▸ **What the task asks**:
Only the lines from the one that contains "The image size" through the last line of the data below should be duplicated, exactly and without pictures.

Source records
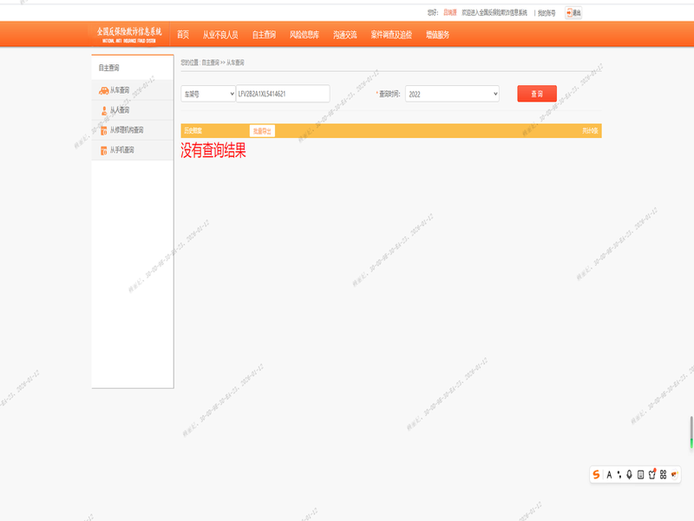
Task: Click the microphone voice input icon
Action: point(629,474)
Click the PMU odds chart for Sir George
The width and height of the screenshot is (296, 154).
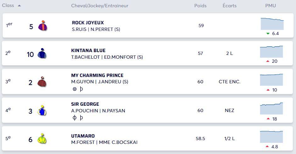point(271,109)
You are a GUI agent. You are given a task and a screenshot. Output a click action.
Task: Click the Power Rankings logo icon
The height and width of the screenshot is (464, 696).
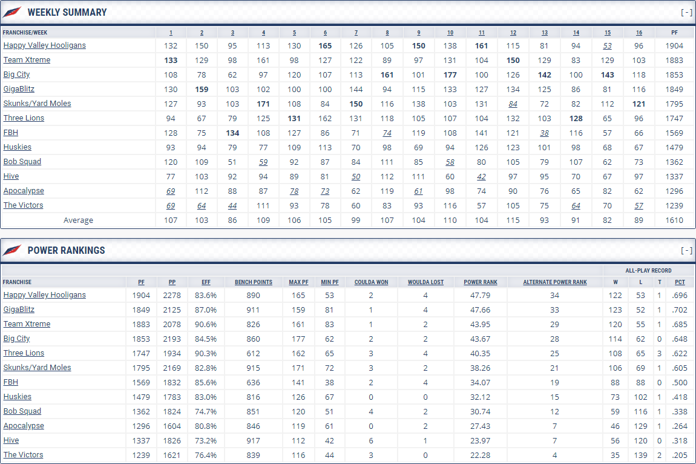(x=12, y=250)
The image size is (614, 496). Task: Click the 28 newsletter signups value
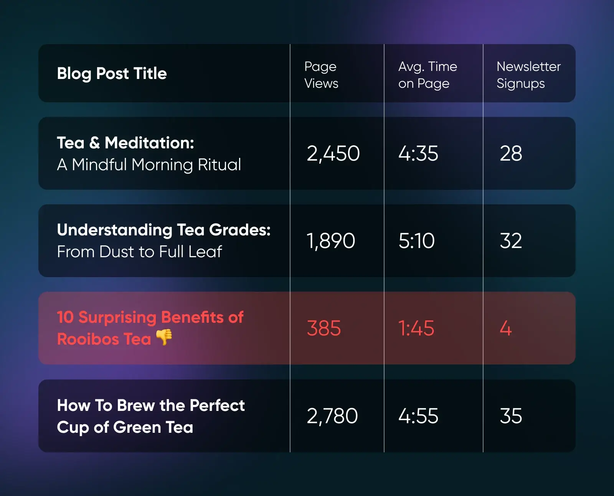[511, 153]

▸ **Output of the task**:
The image size is (614, 496). Task: Click the 28 newsletter signups value
[511, 153]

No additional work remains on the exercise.